A verbatim reproduction of every entry is the expected answer.

---------- Information

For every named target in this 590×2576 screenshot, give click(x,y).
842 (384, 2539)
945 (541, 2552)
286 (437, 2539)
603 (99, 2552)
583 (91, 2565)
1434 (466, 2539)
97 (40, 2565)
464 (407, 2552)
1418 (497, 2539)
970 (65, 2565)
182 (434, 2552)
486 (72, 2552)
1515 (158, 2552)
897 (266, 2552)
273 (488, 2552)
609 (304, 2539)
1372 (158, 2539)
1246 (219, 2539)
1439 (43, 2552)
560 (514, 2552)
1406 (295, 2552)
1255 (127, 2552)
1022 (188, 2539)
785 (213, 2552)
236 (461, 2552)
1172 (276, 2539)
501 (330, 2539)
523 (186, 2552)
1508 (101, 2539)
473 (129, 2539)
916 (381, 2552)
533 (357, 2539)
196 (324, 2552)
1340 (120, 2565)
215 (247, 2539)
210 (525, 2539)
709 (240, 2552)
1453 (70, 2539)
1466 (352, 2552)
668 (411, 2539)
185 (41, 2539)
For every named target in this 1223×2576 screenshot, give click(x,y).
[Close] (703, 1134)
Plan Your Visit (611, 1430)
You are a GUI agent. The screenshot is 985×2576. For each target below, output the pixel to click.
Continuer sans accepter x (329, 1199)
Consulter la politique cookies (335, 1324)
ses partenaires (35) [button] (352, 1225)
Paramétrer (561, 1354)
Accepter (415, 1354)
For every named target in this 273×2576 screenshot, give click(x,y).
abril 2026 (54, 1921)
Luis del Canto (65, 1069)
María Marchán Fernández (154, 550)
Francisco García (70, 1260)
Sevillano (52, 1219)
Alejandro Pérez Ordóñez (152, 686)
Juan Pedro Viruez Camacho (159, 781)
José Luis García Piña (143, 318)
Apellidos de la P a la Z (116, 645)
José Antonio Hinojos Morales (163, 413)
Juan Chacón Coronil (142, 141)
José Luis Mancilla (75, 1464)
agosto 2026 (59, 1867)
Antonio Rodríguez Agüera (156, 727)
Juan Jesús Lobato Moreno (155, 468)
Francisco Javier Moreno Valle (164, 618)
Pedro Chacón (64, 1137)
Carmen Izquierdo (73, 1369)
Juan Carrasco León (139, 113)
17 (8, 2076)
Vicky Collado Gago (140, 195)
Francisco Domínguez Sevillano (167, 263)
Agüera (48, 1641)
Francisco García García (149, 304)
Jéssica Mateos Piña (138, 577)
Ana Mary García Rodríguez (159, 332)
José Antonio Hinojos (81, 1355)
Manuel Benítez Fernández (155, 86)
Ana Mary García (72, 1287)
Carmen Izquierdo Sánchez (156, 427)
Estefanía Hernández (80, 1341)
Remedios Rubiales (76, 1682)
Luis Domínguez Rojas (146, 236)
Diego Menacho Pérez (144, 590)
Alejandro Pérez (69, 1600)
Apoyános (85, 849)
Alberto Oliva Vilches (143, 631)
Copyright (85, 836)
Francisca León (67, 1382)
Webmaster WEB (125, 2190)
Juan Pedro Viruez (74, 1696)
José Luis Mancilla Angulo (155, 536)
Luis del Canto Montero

--------------------

Response below:
For every named target in this 590×2576 screenshot, give click(x,y).
842 (384, 2539)
945 (541, 2552)
286 (437, 2539)
603 (99, 2552)
583 (91, 2565)
1434 (466, 2539)
97 (40, 2565)
464 (407, 2552)
1418 (497, 2539)
970 (65, 2565)
182 (434, 2552)
486 (72, 2552)
1515 (158, 2552)
897 (266, 2552)
273 (488, 2552)
609 (304, 2539)
1372 (158, 2539)
1246 (219, 2539)
1439 (43, 2552)
560 (514, 2552)
1406 (295, 2552)
1255 (127, 2552)
1022 (188, 2539)
785 (213, 2552)
236 (461, 2552)
1172 (276, 2539)
501 (330, 2539)
523 (186, 2552)
1508 (101, 2539)
473 (129, 2539)
916 (381, 2552)
533 (357, 2539)
196 (324, 2552)
1340 (120, 2565)
215 (247, 2539)
210 (525, 2539)
709 (240, 2552)
1453 (70, 2539)
1466 (352, 2552)
668 (411, 2539)
185 (41, 2539)
For every named target in this 1223×2576 screenshot, give click(x,y).
[Close] (703, 1134)
Plan Your Visit (611, 1430)
You are a GUI agent. The screenshot is 985×2576. For each target below, output the pixel to click.
Continuer sans accepter x (329, 1199)
Consulter la politique cookies (335, 1324)
ses partenaires (35) [button] (352, 1225)
Paramétrer (561, 1354)
Accepter (415, 1354)
For every named target in this 273×2576 screenshot, give click(x,y).
abril 2026 (54, 1921)
Luis del Canto (65, 1069)
María Marchán Fernández (154, 550)
Francisco García (70, 1260)
Sevillano (52, 1219)
Alejandro Pérez Ordóñez (152, 686)
Juan Pedro Viruez Camacho (159, 781)
José Luis García Piña (143, 318)
Apellidos de la P a la Z (116, 645)
José Antonio Hinojos Morales (163, 413)
Juan Chacón Coronil (142, 141)
José Luis Mancilla (75, 1464)
agosto 2026 (59, 1867)
Antonio Rodríguez Agüera (156, 727)
Juan Jesús Lobato Moreno (155, 468)
Francisco Javier Moreno Valle (164, 618)
Pedro Chacón (64, 1137)
Carmen Izquierdo (73, 1369)
Juan Carrasco León (139, 113)
17 (8, 2076)
Vicky Collado Gago (140, 195)
Francisco Domínguez Sevillano (167, 263)
Agüera (48, 1641)
Francisco García García (149, 304)
Jéssica Mateos Piña (138, 577)
Ana Mary García Rodríguez (159, 332)
José Antonio Hinojos (81, 1355)
Manuel Benítez Fernández (155, 86)
Ana Mary García (72, 1287)
Carmen Izquierdo Sánchez (156, 427)
Estefanía Hernández (80, 1341)
Remedios Rubiales (76, 1682)
Luis Domínguez Rojas (146, 236)
Diego Menacho Pérez (144, 590)
Alejandro Pérez (69, 1600)
Apoyános (85, 849)
Alberto Oliva Vilches (143, 631)
Copyright (85, 836)
Francisca León (67, 1382)
Webmaster WEB (125, 2190)
Juan Pedro Viruez (74, 1696)
José Luis Mancilla Angulo (155, 536)
Luis del Canto Montero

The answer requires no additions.